Total Shutdown earlier
Total Shutdown earlier (David Harrison)

On August 1, thousands of women took part in #TheTotalShutdown march to the Union Buildings. Despite having announced it weeks in advance, the ANC Women’s League decided to hijack the event and hold a parallel march for the same purpose.

It was another case of elements in the governing party marching against each other.

Fortunately though, the women’s league event served only as a footnote to August 1 and it was the original march, which took place in many towns, that mattered. That march resulted in women presenting #TheTotalShutdown memorandum of demands to President Cyril Ramaphosa at the Union Buildings in Pretoria.

The police brought charges related to getting permission to protest but these were ultimately dropped.

A man I know in the governing party was sure that the march was funded by some outside elements trying to disrupt the state.

“The state is already in disruption, sir,” I answered. “Women are raped and killed on a daily basis.”

I was quick to give him a small history lesson. I reminded him that there were many apartheid leaders who believed the natives were happy with their lot and that those who fought against the system pre-1990 were influenced by the Soviet Union and other communist states.

“Are you really going down the route where you infantilise 52% of South Africa’s population not to know when they are not getting justice from the system? Do you really believe we need someone coming from outside to tell us our mothers, sisters, daughters, heck, we are dying at the hands of men?”

The #TotalShutdown demands have deadlines. The first demand? A strong message from the president that gender violence against women is pervasive and that it cannot be tolerated. This includes a commitment never to appoint anyone who has been implicated in or minimises the causes and consequences of gender violence to the Cabinet or to lead a state institution.

Furthermore, the president must make a commitment to establish and drive a multi-stakeholder and comprehensive process to address and reduce gender violence, and a commitment to announce the date of a national gender summit before August 30. The deadline for this was set for August 9, Women’s Day, a national holiday.

And then August 9 happened. This year, the rally took place in Mbekweni in Paarl. Sophia de Bruyn, an elder sister in South African feminism and one of the 20 000 women who took part in the 1956 march, hit out at the government for its handling of gender violence.

The stage seemed set for some strong message from the state. What we got instead was a mixed bag. It was admirable that the president agreed to a national gender summit on August 31 to deal with gender violence, discrimination against women and gender disparities. But it will only be meaningful depending on who takes part.

It was equally admirable that he acknowledged the government’s failure in promoting a just and secure society for women.
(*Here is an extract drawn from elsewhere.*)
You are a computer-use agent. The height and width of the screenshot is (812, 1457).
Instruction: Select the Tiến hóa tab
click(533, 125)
What he did not do was to tell us how there would be redress. Equally worrying was that he did not talk about the request not to appoint to Cabinet or a state institution individuals who have been implicated or minimised gender violence.

In the wake of the behaviour of the previous president, Jacob Zuma, and former deputy education minister Mduduzi Manana, I failed to understand why Ramaphosa did not commit to this particular request, particularly given how many qualified women and men of integrity there are willing to serve our country.
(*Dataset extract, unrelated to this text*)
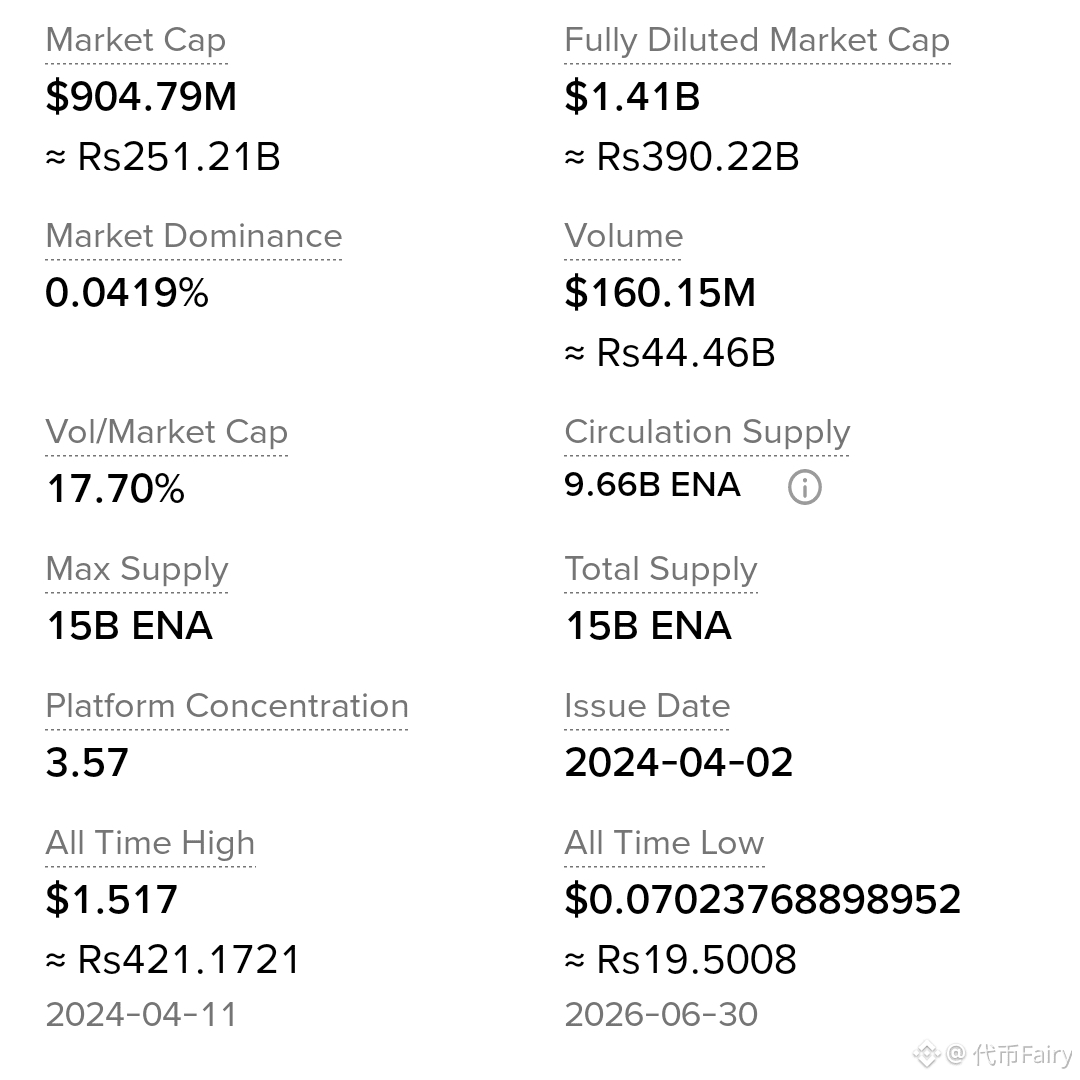Select the $1.41B fully diluted value
This screenshot has height=1080, width=1080.
click(x=632, y=96)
But perhaps the most cringe-worthy moment was when he and the minister of women in the presidency, Bathabile Dlamini, launched a gender violence robot.

For those who missed it, the robot has the green, amber and red colours of a traffic light. Under green, the subtitle is “No Violence: Healthy Relationship”, and lists the sort of behaviour a person in a healthy relationship gets from their partner.

It gets shaky with amber. Purportedly a message for victims of violence, the subtitle reads “React! Let No One Destroy You.”

For when someone destroys you then, assuming you are the victim of gender violence, you are in effect being asked why you didn’t get out after having been told to react and not allow anyone to “destroy you”.

In code red the subtitle is “You Need Professional Help!” In this section, topics such as forced sexual relations (which oddly is put as a separate point from rape) and murder are outlined. It’s not clear whether the person who needs professional help is the abuser or the abused.

I am not sure who gave the president and the minister the idea for this robot but I really wish they had thought this through before doing so.

As part of his speech, the president asked for a minute of silence for those who have been victims of femicide or rape. If the robot is the best the government could give women on Women’s Day then I am afraid the president will be asking for many more minutes of silence and have many fewer voters next year.

Hopefully those who are part of the gender summit at the end of the month will set the government straight so that they can come up with some concrete ways to address gender violence.

Why can’t they be more like Sophia de Bruyn and just get it, vele?